About Muta - and a Disspelling Revolving around Doughnuts

The number of students from Muta Primary School who took part in the Surname Challenge was second only to Gornja Radgona. Some posed for us in front of the school. Thanks for the photo! What cool T-shirts you have! :)

The students from Muta discovered that the most common surname in Muta is Krajnc. But … can we really trust this data? How well does it represent Muta?

0.1618 % of Slovenians (3,414 out of 2,100,000) live in Muta. The proportion of Mutians in our database (of the 200 most common surnames) is only 0.0598 % (61 out of 103,530). Mutians are underrepresented by three times!
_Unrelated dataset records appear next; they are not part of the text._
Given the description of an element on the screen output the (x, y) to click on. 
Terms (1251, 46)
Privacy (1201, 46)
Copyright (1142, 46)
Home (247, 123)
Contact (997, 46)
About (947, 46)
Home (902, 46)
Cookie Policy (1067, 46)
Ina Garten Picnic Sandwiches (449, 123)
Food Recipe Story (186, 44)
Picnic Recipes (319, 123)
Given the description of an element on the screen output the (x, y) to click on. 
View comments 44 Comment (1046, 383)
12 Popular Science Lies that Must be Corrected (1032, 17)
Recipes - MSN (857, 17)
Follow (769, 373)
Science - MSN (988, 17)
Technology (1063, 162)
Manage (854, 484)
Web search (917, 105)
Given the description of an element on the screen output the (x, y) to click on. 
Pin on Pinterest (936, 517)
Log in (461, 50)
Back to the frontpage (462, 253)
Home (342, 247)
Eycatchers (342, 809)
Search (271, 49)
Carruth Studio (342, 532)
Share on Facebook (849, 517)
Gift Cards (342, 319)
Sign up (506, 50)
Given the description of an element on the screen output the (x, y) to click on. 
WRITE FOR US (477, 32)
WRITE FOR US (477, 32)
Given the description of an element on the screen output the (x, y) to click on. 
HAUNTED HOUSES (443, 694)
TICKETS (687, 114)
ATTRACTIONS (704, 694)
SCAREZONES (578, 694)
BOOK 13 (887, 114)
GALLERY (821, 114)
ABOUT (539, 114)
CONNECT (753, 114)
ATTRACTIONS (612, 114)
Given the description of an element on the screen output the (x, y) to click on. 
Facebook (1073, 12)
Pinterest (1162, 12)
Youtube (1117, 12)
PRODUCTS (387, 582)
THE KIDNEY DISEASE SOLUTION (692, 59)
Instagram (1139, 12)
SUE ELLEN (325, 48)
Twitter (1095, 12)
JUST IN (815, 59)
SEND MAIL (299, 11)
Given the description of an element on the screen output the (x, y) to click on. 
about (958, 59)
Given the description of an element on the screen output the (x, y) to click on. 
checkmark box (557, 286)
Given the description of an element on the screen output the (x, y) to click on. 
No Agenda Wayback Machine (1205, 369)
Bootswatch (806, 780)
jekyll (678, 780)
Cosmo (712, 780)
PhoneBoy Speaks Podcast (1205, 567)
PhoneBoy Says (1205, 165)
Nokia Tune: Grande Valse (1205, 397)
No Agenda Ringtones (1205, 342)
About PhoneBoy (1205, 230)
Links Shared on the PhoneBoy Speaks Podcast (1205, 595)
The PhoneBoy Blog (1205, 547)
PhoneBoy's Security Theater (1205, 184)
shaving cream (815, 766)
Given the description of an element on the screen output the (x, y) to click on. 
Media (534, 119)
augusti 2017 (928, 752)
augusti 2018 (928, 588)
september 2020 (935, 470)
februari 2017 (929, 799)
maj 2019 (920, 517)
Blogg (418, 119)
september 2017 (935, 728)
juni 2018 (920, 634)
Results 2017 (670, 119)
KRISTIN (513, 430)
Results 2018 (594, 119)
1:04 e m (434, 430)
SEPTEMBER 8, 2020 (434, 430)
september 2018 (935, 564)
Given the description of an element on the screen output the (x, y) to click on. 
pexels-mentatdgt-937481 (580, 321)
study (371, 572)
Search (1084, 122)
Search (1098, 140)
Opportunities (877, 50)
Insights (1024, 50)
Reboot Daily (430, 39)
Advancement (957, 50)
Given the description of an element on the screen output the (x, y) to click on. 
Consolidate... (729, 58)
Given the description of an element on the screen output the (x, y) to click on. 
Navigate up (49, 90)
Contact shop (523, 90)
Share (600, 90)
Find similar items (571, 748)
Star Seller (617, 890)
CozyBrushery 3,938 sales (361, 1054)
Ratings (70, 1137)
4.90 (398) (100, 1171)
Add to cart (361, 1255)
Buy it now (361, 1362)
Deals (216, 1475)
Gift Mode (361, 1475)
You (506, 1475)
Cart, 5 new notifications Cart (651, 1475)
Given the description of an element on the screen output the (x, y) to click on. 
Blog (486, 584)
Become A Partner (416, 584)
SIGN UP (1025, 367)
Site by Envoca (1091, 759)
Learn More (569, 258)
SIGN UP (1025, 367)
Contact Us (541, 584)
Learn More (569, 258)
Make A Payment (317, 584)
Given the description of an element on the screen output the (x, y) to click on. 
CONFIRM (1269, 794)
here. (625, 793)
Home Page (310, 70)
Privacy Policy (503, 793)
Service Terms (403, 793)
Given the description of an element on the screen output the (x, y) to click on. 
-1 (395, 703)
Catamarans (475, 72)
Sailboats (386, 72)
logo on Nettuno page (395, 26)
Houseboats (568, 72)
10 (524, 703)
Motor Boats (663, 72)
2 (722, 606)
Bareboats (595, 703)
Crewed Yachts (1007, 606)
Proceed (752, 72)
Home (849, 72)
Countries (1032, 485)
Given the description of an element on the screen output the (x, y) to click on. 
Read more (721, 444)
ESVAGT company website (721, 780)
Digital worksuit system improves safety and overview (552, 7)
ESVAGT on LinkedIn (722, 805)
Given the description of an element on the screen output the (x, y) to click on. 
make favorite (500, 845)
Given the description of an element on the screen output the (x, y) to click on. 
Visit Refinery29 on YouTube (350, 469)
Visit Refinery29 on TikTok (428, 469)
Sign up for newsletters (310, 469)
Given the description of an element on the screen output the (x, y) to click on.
The problem goes beyond having an unstratified sample: it indicates that Mutians have “unusual” surnames. This is unsurprising: the municipality is small, it may be influenced by the nearby Austria, and it is squeezed between mountains - the beautiful Pohorje in the south and the even more beautiful Kobansko in the north. (I can’t help it, here are two photos from my cycling trips: Lonhtar above Dravograd, and the church of St. Primož and Felicijan above Muta.)

How to find the typical Mutian surnames then? Here is a nice way: take a walk through the cemetery. There is one by the church of St. Marjeta, and another not far away. One could discover that there are only a few graves - or perhaps none - with surname Kranjc. There may likely be another, more frequent local surname that did not make it to the Slovenian top 200.

There’s one thing, though, that we can know for certain. Krajnc is not some typical surname that can only be found around here. Every Slovenian would agree to that: yes, of course, you can find the surname Kranjc everywhere. But, ha! This was a trap! See, in Slovenia, we have Krajnc and Kranjc; an old spelling of the region called Kranjska was Krajnska, hence also different spelling of surnames. The border between people (sur)named Kranjc and Krajnc - as for everyhing else in Slovenia - is a road pass Trojane. Everything changes there, from informal greetings (on the eastern side you’re supposed to say zdravo, not živjo) to the favourite football team (don’t mention Olimpija on the wrong side of Trojane; or wear too much green, for that matter) and the favourite beer (for some reason that I can’t fathom, people living on the eastern side of Trojane pretend to prefer Laško over Union 🤷‍♂️).

Enough about beer, what about doughnuts? Didn’t I promise doughnuts in the title? Where are the doughnuts! Right here, on Trojane. The pass used to be a chokepoint for all traffic between the western and eastern parts of Slovenia, so a local restaurant made a big business by selling doughnuts. Even now, many still keep with the tradition and exit the highway to buy one or, more likely, a box of six. So, among people with surnames Krajnc and Kranjc, the one who comes for a doughnut from the direction of Vransko is a Krajnc, while the one who comes from Blagovica is a Kranjc.

If you don’t take my word for it, see the picture. And if you’re still not convinced, open Orange and see for yourself.